[Collection entries]
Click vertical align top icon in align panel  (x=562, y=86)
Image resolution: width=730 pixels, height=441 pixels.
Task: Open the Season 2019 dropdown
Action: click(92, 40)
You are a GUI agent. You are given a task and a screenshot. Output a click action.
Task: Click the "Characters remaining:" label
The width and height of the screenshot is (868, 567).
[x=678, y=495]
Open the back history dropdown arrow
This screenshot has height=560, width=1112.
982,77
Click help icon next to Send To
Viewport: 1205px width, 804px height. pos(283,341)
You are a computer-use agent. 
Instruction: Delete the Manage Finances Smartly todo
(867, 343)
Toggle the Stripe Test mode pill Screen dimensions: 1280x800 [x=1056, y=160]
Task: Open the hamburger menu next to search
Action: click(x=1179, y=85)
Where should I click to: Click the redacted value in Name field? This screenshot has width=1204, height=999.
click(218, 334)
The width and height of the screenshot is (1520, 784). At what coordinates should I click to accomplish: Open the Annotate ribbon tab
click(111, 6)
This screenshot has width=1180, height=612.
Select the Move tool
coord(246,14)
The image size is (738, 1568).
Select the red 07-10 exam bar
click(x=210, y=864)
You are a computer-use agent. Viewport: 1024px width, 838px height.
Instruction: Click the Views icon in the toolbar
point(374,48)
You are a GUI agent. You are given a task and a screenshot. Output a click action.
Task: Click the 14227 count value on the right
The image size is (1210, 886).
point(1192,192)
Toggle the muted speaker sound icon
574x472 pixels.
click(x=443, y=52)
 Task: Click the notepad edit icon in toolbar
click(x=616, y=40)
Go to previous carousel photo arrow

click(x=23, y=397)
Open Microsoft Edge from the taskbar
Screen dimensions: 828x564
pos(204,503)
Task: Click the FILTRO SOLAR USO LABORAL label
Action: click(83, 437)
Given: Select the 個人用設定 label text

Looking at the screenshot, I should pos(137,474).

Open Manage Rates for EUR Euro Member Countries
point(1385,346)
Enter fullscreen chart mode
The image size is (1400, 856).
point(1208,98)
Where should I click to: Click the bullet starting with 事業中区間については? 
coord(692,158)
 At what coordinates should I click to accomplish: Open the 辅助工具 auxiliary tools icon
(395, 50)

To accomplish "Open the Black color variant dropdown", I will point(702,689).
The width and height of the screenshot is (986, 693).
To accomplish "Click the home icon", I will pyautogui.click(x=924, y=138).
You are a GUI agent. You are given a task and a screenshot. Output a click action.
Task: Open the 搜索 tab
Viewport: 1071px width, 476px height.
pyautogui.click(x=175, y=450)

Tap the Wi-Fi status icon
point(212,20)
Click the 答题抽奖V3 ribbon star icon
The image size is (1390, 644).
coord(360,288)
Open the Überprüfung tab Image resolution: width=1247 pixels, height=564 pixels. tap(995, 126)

_Exercise details_
Line by line, copy the records exactly.

_Written answer_
Click vertical align top icon in align panel  (x=562, y=86)
Image resolution: width=730 pixels, height=441 pixels.
Task: Open the Season 2019 dropdown
Action: click(92, 40)
You are a GUI agent. You are given a task and a screenshot. Output a click action.
Task: Click the "Characters remaining:" label
The width and height of the screenshot is (868, 567).
[x=678, y=495]
Open the back history dropdown arrow
This screenshot has height=560, width=1112.
982,77
Click help icon next to Send To
Viewport: 1205px width, 804px height. pos(283,341)
You are a computer-use agent. 
Instruction: Delete the Manage Finances Smartly todo
(867, 343)
Toggle the Stripe Test mode pill Screen dimensions: 1280x800 [x=1056, y=160]
Task: Open the hamburger menu next to search
Action: click(x=1179, y=85)
Where should I click to: Click the redacted value in Name field? This screenshot has width=1204, height=999.
click(218, 334)
The width and height of the screenshot is (1520, 784). At what coordinates should I click to accomplish: Open the Annotate ribbon tab
click(111, 6)
This screenshot has width=1180, height=612.
Select the Move tool
coord(246,14)
The image size is (738, 1568).
Select the red 07-10 exam bar
click(x=210, y=864)
You are a computer-use agent. Viewport: 1024px width, 838px height.
Instruction: Click the Views icon in the toolbar
point(374,48)
You are a GUI agent. You are given a task and a screenshot. Output a click action.
Task: Click the 14227 count value on the right
The image size is (1210, 886).
point(1192,192)
Toggle the muted speaker sound icon
574x472 pixels.
click(x=443, y=52)
 Task: Click the notepad edit icon in toolbar
click(x=616, y=40)
Go to previous carousel photo arrow

click(x=23, y=397)
Open Microsoft Edge from the taskbar
Screen dimensions: 828x564
pos(204,503)
Task: Click the FILTRO SOLAR USO LABORAL label
Action: click(83, 437)
Given: Select the 個人用設定 label text

Looking at the screenshot, I should pos(137,474).

Open Manage Rates for EUR Euro Member Countries
point(1385,346)
Enter fullscreen chart mode
The image size is (1400, 856).
point(1208,98)
Where should I click to: Click the bullet starting with 事業中区間については? 
coord(692,158)
 At what coordinates should I click to accomplish: Open the 辅助工具 auxiliary tools icon
(395, 50)

To accomplish "Open the Black color variant dropdown", I will point(702,689).
The width and height of the screenshot is (986, 693).
To accomplish "Click the home icon", I will pyautogui.click(x=924, y=138).
You are a GUI agent. You are given a task and a screenshot. Output a click action.
Task: Open the 搜索 tab
Viewport: 1071px width, 476px height.
pyautogui.click(x=175, y=450)

Tap the Wi-Fi status icon
point(212,20)
Click the 答题抽奖V3 ribbon star icon
The image size is (1390, 644).
coord(360,288)
Open the Überprüfung tab Image resolution: width=1247 pixels, height=564 pixels. tap(995, 126)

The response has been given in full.